In early 2019, the real estate market was hard hit by the Circular 19/2017/TT-NHNN of the State Bank of Vietnam (SBV), effective from January 1, 2019. Accordingly, commercial banks must reduce the ratio of short-term deposits used for medium and long-term loans to 40% from 45%. Real estate loans are mainly long-term and commercial lenders cannot use more than 40% of short-term deposits for long-term loans. As a result, lenders will have to carefully consider loans for real estate projects. Real estate projects, if not feasible, will be hardly accessible to bank loans.

With this move, the Government required strict control over real estate lending in 2019-2020. By strictly controlling, restricting and disapproving underperforming projects, the Government will deflate the real estate bubble caused by overheating growth.

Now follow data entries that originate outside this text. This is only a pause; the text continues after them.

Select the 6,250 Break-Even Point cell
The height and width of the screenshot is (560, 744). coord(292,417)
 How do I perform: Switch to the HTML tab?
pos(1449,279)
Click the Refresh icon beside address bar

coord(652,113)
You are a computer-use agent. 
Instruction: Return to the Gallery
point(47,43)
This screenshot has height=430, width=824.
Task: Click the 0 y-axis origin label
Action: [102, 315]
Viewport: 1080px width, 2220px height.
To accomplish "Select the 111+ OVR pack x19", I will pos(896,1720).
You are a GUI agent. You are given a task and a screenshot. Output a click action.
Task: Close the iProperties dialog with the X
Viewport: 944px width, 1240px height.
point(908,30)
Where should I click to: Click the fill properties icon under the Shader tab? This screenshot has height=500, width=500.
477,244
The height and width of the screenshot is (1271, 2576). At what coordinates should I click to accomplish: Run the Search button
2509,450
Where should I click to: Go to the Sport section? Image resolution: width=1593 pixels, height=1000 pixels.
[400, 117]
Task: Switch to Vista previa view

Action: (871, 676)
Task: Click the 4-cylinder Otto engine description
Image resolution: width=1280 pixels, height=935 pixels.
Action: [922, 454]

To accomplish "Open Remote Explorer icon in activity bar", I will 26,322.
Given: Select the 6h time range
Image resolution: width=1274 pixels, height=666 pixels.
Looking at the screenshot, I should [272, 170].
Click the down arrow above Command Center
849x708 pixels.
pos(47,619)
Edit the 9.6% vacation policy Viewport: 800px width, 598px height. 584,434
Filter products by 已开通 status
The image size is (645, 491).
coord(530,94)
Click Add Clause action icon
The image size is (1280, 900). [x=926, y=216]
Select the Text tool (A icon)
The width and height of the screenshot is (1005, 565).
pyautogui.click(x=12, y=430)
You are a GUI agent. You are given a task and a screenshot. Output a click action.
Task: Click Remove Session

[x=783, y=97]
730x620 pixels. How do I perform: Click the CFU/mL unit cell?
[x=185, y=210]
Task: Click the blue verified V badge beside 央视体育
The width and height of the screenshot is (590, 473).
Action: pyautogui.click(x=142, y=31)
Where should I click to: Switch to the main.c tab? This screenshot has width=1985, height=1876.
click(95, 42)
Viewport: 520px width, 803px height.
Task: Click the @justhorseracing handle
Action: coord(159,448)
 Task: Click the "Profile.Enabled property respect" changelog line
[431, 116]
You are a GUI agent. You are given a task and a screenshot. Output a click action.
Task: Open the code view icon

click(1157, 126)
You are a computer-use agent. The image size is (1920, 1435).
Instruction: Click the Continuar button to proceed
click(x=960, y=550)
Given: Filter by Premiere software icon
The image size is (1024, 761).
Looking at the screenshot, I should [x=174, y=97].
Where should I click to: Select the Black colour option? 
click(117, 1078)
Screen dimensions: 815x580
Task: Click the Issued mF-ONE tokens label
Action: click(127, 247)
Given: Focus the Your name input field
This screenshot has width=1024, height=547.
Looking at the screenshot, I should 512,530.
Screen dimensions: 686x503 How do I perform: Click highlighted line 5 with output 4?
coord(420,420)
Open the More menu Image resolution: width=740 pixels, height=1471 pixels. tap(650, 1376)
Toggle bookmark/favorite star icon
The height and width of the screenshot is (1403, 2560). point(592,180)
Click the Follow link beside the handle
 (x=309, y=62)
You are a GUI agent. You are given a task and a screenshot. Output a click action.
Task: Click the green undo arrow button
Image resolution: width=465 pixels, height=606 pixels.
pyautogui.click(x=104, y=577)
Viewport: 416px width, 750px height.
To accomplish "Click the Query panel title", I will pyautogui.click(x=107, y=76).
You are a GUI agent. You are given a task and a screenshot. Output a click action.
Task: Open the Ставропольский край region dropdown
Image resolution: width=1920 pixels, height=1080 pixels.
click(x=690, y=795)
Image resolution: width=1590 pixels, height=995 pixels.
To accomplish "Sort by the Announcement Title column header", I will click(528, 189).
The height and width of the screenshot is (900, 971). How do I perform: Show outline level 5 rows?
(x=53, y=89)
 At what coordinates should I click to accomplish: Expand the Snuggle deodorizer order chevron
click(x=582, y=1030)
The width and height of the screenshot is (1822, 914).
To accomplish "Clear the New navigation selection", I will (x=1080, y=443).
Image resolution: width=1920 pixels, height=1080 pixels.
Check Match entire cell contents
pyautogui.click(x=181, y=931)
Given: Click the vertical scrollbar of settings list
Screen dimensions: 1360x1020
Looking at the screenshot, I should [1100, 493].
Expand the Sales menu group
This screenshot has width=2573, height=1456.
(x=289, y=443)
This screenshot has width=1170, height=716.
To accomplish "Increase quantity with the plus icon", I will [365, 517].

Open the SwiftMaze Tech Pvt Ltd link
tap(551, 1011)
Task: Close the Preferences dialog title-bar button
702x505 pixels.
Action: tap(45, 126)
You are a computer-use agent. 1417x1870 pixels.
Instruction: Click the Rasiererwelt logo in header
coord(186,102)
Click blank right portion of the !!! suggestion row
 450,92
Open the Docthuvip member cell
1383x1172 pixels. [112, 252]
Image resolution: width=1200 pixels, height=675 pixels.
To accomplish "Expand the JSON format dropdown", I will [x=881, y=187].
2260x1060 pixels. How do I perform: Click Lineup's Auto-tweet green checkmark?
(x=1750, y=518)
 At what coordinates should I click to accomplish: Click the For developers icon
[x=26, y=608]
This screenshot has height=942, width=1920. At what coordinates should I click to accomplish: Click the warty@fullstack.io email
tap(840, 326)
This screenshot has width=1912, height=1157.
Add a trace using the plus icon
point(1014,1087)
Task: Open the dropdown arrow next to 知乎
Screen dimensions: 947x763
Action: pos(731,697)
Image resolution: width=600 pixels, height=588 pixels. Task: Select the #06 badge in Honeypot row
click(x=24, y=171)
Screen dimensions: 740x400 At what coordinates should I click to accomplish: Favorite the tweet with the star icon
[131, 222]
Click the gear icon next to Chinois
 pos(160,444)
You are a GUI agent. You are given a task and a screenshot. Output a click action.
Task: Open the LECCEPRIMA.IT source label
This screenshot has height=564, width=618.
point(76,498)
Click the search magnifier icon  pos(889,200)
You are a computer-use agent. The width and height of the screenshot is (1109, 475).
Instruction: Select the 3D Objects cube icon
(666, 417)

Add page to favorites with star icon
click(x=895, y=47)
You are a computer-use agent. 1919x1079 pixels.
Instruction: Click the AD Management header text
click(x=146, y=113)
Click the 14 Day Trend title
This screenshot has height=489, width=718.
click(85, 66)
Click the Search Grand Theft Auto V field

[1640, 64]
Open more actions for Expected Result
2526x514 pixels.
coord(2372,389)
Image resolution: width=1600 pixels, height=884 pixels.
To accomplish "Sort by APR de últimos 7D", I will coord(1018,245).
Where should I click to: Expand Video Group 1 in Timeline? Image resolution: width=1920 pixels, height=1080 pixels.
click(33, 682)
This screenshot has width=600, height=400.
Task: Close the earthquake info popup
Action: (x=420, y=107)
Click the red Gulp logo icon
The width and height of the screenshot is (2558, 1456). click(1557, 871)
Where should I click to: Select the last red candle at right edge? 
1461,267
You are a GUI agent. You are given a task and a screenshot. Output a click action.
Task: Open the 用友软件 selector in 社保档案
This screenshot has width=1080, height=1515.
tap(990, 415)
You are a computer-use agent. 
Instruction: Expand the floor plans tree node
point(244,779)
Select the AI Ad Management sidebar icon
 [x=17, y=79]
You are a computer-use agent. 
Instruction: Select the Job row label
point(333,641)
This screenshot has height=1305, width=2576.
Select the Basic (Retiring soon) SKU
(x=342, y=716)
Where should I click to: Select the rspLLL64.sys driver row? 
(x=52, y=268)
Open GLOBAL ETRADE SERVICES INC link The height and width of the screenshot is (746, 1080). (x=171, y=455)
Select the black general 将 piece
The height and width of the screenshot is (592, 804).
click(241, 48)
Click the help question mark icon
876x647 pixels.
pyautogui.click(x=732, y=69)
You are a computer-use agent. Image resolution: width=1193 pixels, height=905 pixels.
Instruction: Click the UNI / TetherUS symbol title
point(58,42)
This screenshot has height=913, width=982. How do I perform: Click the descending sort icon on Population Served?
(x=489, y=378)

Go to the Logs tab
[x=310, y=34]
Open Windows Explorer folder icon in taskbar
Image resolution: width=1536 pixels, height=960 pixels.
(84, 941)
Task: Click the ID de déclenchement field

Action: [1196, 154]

The bubble burst scenario difficultly happens in the 10-year cycle. On the other hand, most people have a huge demand for real estate. So, in the coming time, the real estate market can develop to strengthen project leasing and selling for the segment.

For the time being, the real estate market is evolving complicatedly but there are still a lot of positive signals. Credit tightening policy forces investors to have new directions for development roadmap. In addition, secondary investors should seek for the most reasonable investment to their capacity.